Showing posts with label meetings. Show all posts
Showing posts with label meetings. Show all posts

Friday, March 5, 2010

TGIF!

This was a super long week. On Tuesday my mother in law was not elected to the office she was campaigning for. My most favoritest cousin came to visit for 5 days. And last night I gave my testimony at my meeting.

It was such a freeing time. It feels so good to finally be honest. At the end of my drinking I was leading such a double life that the deception was eating me alive. And it happens no more. I really thought I'd be more nervous. I had read it aloud to my sponsor on Weds and she thought it was good as it was. I made it bigger font, printed out another copy and headed up to the meeting.

My name was big on the program. People wished me luck. My armpits started to sweat. But I bowed my head and prayed with the group before I started and the Lord blessed my time. My words were generally easy off my tongue and I didn't get too choked up. And when I finished I looked to my sponsor and she was crying. Oh how I love her!

And then it was over!

I am tired from all that has transpired this week and am planning on hitting the hay rather soon. The husband is playing poker {blecht} and he is getting a ride home, so I may just move the clean laundry off the bed and crawl in.

Thank goodness for Saturdays!
Happy Friday~

Thursday, December 17, 2009

My First Meeting

I headed to a 7 pm meeting. I left my house at 645, stopped to get gas and bought a coke. Just that day my dr prescribed an anti anxiety medicine and I had one in my pocket. I actually had 2 in my pocket, just in case.....

As I was pumping the gas I thought, yes, this would be the time to take such a medication. So I took one. Then I took the other one.

I arrived in the parking lot. Thought about not going in. Figured everyone in such a predicament thinks about not going in.

I walked into the building and found the room. Everyone in the room seemed to know each other. It was very near Christmas and there appeared to be a lot of joy in that room. I was not feeling it....

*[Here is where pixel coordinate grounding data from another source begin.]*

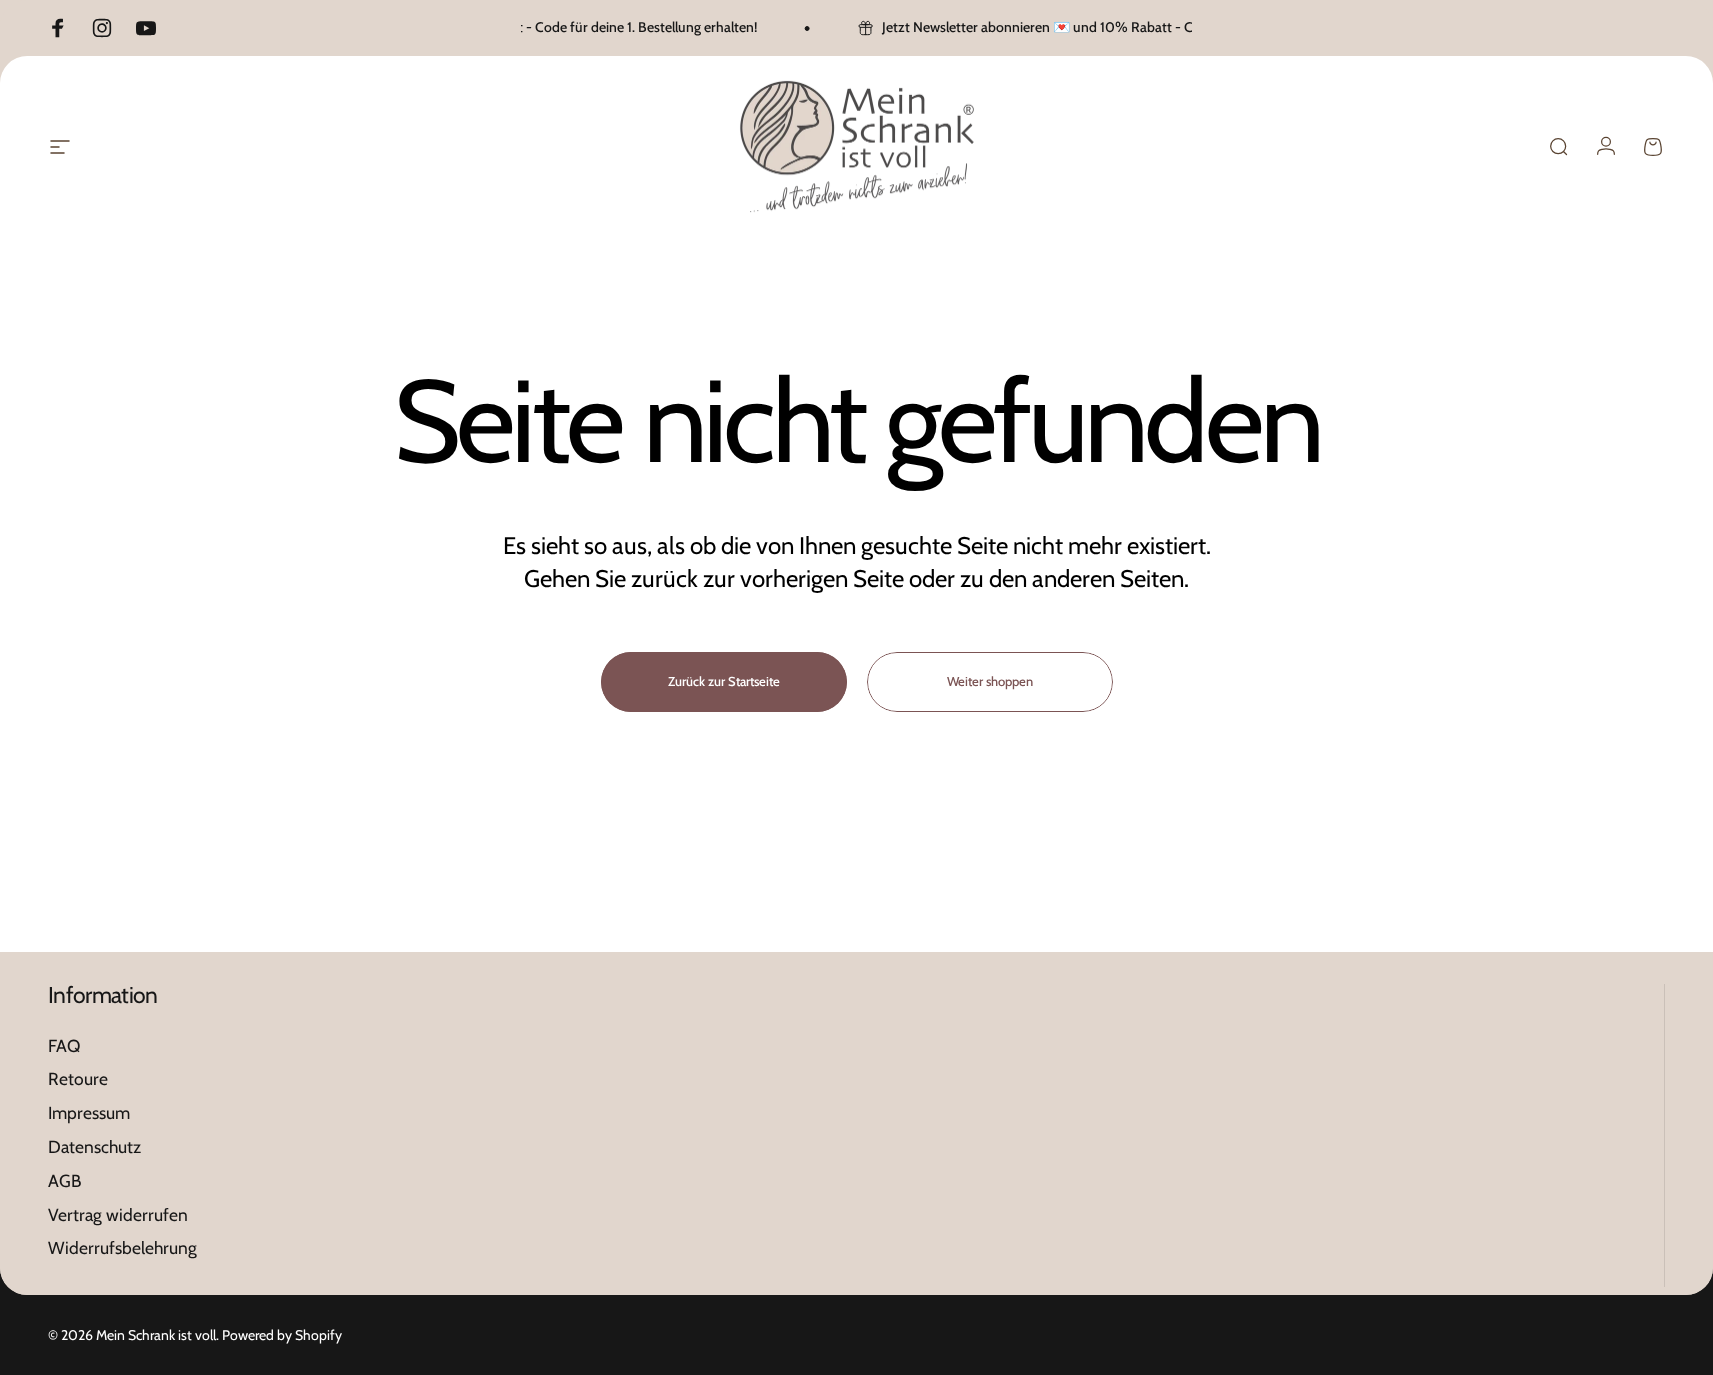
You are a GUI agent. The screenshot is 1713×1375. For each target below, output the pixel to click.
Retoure (78, 1079)
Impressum (89, 1112)
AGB (64, 1180)
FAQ (64, 1045)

I took a seat near the front, because all the other folks were gathered in the back. As soon as I sat down I started crying. Someone called me by name and I turned and it was the husband of someone I worked with. Totally freaked me out and I started crying harder.

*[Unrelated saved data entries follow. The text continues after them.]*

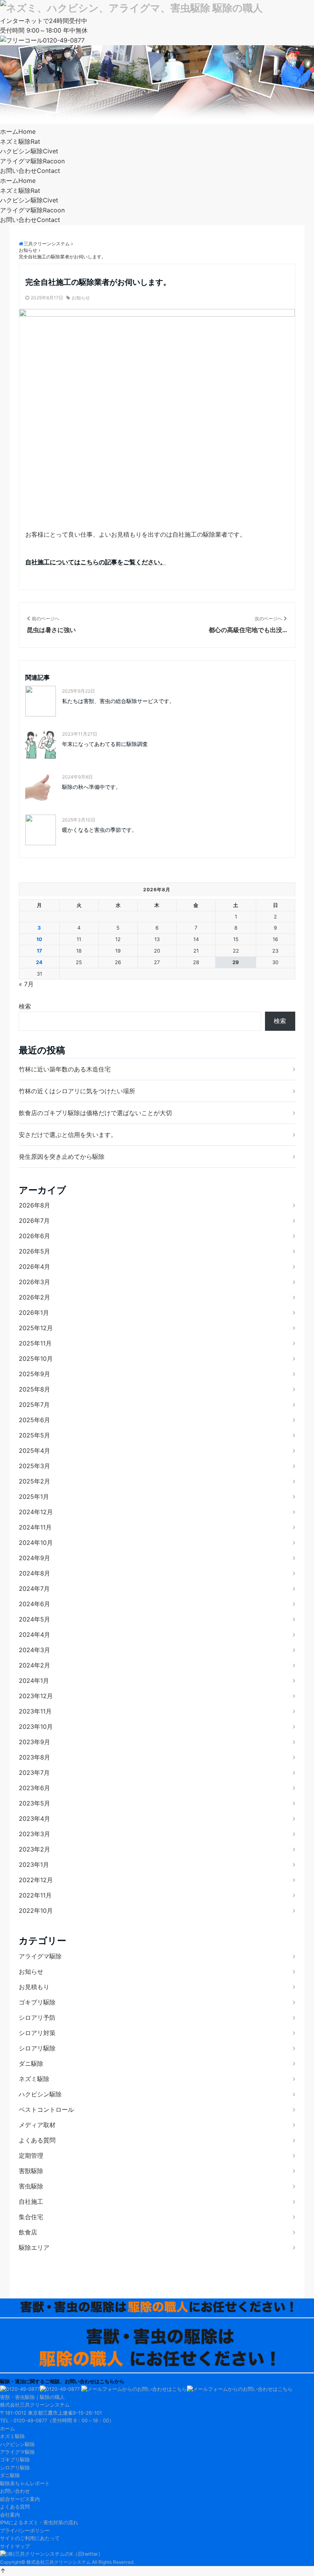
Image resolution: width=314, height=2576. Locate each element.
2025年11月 (35, 1343)
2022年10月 (36, 1910)
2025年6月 (34, 1420)
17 (39, 951)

The woman I had talked to on the phone came over and introduced herself, hugged me and told me she was glad I was there. I don't remember what I said, but it was thru my continuous tears. The worship leader started singing and I heard their voices, rising to praise the Lord.

My Lord. The same Lord that had kept me safe over 14 years of irresponsible drinking. The Lord that called me at least two previous times to quit drinking. I was completely ashamed, totally embarrassed about where I was and unable to even move my lips along with the words.

During the small group time my crying continued. I crossed my legs and my foot shook so incessantly, I am surprised it didn't fall of. I was able to say my name, but that was all.

I was not happy to be at that meeting. I did decide to go again, to give it a try, for at least 6 months. That was 364 days ago.

My foot doesn't shake any more. I rarely cry, unless they are tears of intense gratitude. And this Christmas, I will also be full of that joy I witnessed last year in my very first meeting.